Now I am trying to run this on aws cluster in the same region where my database is stored to minimize network latency time. I can get the api server running and make the api calls, my question is how can I transfer the .prof
file from kubernetes pod without disturbing the api server. Is there a way to start a separate shell that transfers file to say an s3 bucket whenever that file is created without killing off the api server.
CodePudding user response:
If you want to automate this process or it's simply hard to figure out connectivity for running kubectl exec ...
, one idea would be to use a sidecar container. So your pod contains two containers with a single emptyDir
volume mounted into both. emptyDir
is perhaps the easiest way to create a folder shared between all containers in a pod.
- First container is your regular Flask API
- Second container is watching for new files in shared folder. Whenever it finds a file there it uploads this file to S3
You will need to configure profiler so it dumps output into a shared folder. One benefit of this approach is that you don't have to make any major modifications to the existing container running Flask.
CodePudding user response:
The best option the sidecar container.
Pods that run multiple containers that need to work together. A Pod can encapsulate an application composed of multiple co-located containers that are tightly coupled and need to share resources. These co-located containers form a single cohesive unit of service—for example, one container serving data stored in a shared volume to the public, while a separate sidecar container refreshes or updates those files. The Pod wraps these containers, storage resources, and an ephemeral network identity together as a single unit.

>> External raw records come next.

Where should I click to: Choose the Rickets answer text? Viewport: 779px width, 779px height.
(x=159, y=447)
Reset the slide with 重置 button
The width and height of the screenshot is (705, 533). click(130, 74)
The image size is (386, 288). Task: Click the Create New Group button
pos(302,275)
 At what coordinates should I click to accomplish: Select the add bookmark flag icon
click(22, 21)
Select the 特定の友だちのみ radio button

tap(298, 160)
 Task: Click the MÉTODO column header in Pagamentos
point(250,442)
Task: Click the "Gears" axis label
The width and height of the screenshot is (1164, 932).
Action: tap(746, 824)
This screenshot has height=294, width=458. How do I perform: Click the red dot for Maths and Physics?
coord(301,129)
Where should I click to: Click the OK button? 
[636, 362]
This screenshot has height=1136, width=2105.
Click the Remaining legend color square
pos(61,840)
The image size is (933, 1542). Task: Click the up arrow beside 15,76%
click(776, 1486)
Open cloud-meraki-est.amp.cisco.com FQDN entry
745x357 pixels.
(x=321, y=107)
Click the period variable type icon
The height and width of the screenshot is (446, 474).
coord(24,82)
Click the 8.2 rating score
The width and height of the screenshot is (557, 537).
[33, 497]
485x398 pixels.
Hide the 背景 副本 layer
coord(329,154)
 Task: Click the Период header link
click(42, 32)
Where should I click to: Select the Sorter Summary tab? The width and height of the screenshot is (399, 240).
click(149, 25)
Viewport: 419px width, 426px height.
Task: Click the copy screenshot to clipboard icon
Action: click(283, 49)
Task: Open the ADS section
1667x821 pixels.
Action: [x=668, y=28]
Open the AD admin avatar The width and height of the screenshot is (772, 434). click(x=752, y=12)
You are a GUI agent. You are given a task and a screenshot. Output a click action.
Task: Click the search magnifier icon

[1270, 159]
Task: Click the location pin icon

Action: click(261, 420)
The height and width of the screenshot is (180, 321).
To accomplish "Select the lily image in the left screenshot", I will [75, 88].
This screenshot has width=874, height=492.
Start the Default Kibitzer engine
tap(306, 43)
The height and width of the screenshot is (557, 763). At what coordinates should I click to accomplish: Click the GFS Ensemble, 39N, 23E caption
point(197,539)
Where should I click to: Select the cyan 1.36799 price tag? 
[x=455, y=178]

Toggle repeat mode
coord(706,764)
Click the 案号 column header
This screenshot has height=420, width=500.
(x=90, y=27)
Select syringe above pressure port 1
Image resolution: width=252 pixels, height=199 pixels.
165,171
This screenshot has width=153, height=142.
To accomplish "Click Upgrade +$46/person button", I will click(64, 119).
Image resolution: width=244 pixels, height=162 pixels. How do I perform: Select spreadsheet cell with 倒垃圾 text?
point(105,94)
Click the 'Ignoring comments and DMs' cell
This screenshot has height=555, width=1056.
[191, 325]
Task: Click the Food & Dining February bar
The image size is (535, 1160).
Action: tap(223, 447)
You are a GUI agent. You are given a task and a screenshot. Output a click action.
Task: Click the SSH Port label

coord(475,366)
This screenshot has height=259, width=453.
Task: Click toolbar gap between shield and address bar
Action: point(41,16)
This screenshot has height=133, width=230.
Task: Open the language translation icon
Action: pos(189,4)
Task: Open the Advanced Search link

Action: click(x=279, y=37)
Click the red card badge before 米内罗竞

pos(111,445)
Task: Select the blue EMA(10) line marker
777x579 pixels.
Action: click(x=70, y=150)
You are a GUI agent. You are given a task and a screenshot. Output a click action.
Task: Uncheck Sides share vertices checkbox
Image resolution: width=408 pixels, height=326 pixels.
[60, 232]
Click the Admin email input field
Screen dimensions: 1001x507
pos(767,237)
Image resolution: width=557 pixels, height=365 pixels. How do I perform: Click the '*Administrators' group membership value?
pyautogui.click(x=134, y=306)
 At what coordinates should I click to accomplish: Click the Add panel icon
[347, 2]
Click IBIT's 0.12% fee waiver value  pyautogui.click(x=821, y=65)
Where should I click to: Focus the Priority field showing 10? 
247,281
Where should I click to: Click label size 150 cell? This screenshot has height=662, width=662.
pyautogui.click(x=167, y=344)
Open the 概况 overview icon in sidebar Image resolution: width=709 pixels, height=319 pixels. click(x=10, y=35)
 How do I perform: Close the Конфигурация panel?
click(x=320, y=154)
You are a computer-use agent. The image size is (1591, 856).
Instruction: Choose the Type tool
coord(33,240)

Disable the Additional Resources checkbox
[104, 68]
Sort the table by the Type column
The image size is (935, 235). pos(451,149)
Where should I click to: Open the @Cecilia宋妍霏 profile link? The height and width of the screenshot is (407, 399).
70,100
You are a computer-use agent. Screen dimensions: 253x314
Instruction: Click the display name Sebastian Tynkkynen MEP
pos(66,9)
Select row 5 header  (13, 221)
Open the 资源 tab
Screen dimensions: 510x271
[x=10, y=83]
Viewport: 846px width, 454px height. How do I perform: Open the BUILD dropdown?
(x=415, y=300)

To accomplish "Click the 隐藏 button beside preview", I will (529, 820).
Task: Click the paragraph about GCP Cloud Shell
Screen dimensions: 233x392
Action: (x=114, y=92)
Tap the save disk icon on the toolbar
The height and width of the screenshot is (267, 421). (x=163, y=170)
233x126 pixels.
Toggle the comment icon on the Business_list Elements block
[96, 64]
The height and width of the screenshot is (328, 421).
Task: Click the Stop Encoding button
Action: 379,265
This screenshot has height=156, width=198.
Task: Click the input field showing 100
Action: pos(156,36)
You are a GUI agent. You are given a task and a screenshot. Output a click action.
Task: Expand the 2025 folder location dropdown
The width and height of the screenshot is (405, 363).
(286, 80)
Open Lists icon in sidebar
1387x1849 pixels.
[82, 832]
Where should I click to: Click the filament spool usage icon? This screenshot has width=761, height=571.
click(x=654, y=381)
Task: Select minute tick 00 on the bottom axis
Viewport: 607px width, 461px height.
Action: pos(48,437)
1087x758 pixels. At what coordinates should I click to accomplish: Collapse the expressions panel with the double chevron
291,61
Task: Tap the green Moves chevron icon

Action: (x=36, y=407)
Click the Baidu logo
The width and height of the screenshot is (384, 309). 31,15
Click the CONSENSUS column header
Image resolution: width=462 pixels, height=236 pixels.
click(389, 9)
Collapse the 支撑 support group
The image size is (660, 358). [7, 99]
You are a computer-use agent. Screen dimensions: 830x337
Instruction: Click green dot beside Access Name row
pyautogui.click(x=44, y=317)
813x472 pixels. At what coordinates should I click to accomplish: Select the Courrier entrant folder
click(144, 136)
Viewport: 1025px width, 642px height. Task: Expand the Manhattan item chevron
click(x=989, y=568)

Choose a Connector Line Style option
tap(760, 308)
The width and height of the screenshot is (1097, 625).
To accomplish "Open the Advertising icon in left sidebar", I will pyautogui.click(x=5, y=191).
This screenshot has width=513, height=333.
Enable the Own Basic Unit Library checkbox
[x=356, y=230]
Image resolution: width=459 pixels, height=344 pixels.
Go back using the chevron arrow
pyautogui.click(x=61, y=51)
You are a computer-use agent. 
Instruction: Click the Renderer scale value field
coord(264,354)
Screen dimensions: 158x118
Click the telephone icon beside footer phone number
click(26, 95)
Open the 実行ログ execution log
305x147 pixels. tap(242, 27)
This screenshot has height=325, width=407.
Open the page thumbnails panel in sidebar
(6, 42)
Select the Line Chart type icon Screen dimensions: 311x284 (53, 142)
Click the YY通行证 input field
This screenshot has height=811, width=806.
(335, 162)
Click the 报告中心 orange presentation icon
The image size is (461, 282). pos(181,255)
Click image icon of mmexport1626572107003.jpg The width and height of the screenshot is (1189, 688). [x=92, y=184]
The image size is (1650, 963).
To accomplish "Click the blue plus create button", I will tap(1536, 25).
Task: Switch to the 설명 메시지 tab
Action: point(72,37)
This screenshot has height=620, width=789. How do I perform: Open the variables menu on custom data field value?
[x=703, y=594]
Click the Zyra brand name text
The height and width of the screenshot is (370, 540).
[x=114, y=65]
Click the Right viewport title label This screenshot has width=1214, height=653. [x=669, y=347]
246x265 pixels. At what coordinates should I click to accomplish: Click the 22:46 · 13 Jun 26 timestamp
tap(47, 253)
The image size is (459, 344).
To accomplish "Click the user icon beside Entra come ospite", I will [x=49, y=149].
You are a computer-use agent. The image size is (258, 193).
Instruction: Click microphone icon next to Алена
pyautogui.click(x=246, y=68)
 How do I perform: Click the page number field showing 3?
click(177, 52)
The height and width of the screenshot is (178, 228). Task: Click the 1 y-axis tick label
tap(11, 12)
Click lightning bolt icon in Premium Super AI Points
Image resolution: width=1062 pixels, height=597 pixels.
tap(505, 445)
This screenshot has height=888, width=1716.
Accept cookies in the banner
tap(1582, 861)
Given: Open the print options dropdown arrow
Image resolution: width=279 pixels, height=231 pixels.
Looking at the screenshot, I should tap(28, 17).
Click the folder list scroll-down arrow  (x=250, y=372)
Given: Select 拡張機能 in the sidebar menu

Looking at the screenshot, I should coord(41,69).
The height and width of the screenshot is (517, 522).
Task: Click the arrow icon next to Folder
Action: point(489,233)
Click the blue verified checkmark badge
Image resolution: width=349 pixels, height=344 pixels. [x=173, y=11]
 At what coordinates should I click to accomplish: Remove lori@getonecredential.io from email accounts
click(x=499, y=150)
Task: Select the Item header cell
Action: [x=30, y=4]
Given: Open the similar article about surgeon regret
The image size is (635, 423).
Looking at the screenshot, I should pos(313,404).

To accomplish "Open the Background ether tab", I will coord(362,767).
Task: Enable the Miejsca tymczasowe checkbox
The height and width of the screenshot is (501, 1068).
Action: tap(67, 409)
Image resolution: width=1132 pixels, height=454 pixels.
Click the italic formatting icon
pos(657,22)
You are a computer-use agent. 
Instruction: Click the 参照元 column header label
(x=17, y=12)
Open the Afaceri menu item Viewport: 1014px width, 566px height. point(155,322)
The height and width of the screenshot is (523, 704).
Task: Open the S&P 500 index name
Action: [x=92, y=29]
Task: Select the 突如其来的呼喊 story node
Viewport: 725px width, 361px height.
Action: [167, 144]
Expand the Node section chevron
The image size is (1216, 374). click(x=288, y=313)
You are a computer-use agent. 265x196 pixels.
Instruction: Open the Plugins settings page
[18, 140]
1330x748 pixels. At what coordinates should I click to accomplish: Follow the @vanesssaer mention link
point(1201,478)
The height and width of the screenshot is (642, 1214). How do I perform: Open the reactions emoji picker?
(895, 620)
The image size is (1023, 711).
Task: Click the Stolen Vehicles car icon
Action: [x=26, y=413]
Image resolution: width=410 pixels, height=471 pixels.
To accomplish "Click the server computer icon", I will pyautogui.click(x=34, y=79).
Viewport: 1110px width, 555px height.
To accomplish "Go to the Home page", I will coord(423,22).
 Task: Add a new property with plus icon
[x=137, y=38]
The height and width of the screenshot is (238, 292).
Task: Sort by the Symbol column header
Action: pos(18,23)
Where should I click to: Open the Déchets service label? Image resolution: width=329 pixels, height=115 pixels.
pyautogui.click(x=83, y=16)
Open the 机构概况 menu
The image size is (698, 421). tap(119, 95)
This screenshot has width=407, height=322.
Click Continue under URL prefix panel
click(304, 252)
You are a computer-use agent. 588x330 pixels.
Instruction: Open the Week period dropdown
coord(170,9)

For example, you might have a container that acts as a web server for files in a shared volume, and a separate "sidecar" container that updates those files from a remote source.
Here's a link!
The sidecar creation is easy look this:
apiVersion: v1
kind: Pod
metadata:
name: demo
spec:
containers:
- image: busybox
command: ["/bin/sh"]
args: ["-c", "while true; do echo $(date -u) 'Hi I am from Sidecar container'; sleep 5;done"]
name: sidecar-container
resources: {}
volumeMounts:
- name: var-logs
mountPath: /var/log
- image: nginx
name: main-container
resources: {}
ports:
- containerPort: 80
volumeMounts:
- name: var-logs
mountPath: /usr/share/nginx/html
dnsPolicy: Default
volumes:
- name: var-logs
emptyDir: {}
All you need is change the sidecar container command to your needs.